La pandemia del COVID, que todo lo condiciona, ha devuelto la atención social sobre nuestros mayores. Víctimas de las olas de mortalidad del coronavirus y de las carencias de muchas residencias, ellos han sido protagonistas en lo peor de esta crisis y parecían disfrutar, por fin, de una empatía casi unánime por parte del resto de la sociedad. Pero, digámoslo crudamente, pasado lo peor, reducidos los contagios y los fallecimientos por la vacuna, ese foco ya no les ilumina.

Un examen a la atención pública hacia nuestros mayores no daría para un aprobado. Las carencias agudizadas con la pandemia no nacieron con ella. Vienen de años de tímidas respuestas desde las diferentes administraciones públicas ante un problema que se veía venir por el inexorable paso del tiempo. Después de la juventud llega la madurez y a ella le sigue la vejez. Ley de vida a la que, desde los poderes públicos, no se le ha sabido dar respuesta, a pesar de las advertencias claras de la evolución demográfica, que lleva años dirigiéndonos hacia un progresivo, constante y sostenido envejecimiento de la población.

La Ley de Dependencia, una loable iniciativa del Gobierno de José Luis Rodríguez Zapatero para proteger a los mayores y a las personas con discapacidad, ha beneficiado desde 2006 a miles de personas, pero la falta de acompañamiento presupuestario a la norma y de personal para aplicarla ha dejado a muchos por el camino. Según datos del propio Gobierno de España, 475 gallegos murieron en 2020 a la espera de una ayuda que nunca les llegó. En la actualidad, los expedientes en proceso o pendientes en la comunidad ascienden a 5.200. A finales de 2020, el Servicio de Ayuda en el Hogar, que presta el Ayuntamiento con colaboración de la Xunta, tenía 4.000 beneficiarios, pero otros 800 estaban en lista de espera. Trámites que deberían resolverse en un plazo de seis a nueve meses, pero entidades como la Asociación de Familiares de Enfermos de Alzhéimer de A Coruña (Afaco) aseguran que no conocen ningún caso en que ese tiempo se haya cumplido. A veces, el reconocimiento oficial de dependencia a una persona llega tan tarde que o ha fallecido o su estado ha empeorado.
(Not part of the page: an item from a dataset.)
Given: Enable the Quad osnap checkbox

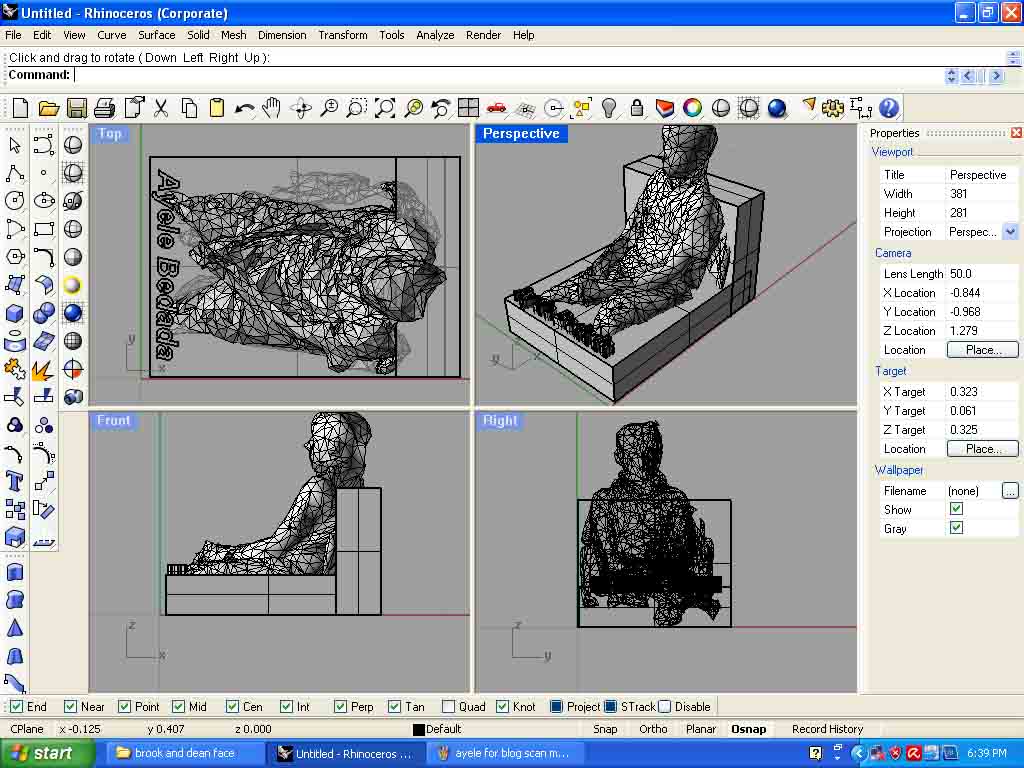Looking at the screenshot, I should 448,707.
Podríamos ser complacientes y quedarnos en la fría estadística o ser críticos y reconocer detrás de cada cifra a un ser humano necesitado de ayuda y a sus familiares. Porque la atención debe ofrecerse, ante todo, al dependiente, pero también a sus cuidadores, que sacrifican su vida y, en ocasiones, su trabajo ante la falta de apoyo público. Sin olvidar que por mucho cariño y atención que pongan, su asistencia dista de la que puede ofrecer un profesional. Los recursos privados, aunque importantes, no pueden ser la única alternativa a las carencias públicas ya que excluyen de la solución a quienes carecen de dinero para pagarlos. Una plaza en una residencia de mayores supera con creces en la mayoría de los casos los 2.000 euros mensuales, una cifra inalcanzable para la mayoría de la sociedad.

Ese atasco en la tramitación de las solicitudes de dependencia no llegó con la pandemia. Estaba antes. La Consellería de Política Social, responsable de la tramitación y gestión de estas ayudas, admite que los tiempos para una valoración de dependencia “no son los deseados” y que reducirlos es una de sus prioridades, para lo que, asegura, ha duplicado los equipos de profesionales dedicados a este fin.

Reforzar el personal y el presupuesto para atender a los dependientes debe ser el primer pilar del apoyo público a los mayores y personas con discapacidad. Y ampliar la mísera oferta de centros para una atención especializada, una prioridad. La Administración no puede esconderse detrás de las decenas de entidades sociales cuya ingente y solidaria labor sirve de ejemplo en un reto que debe implicar a toda la sociedad. Los mayores dependientes no pueden esperar.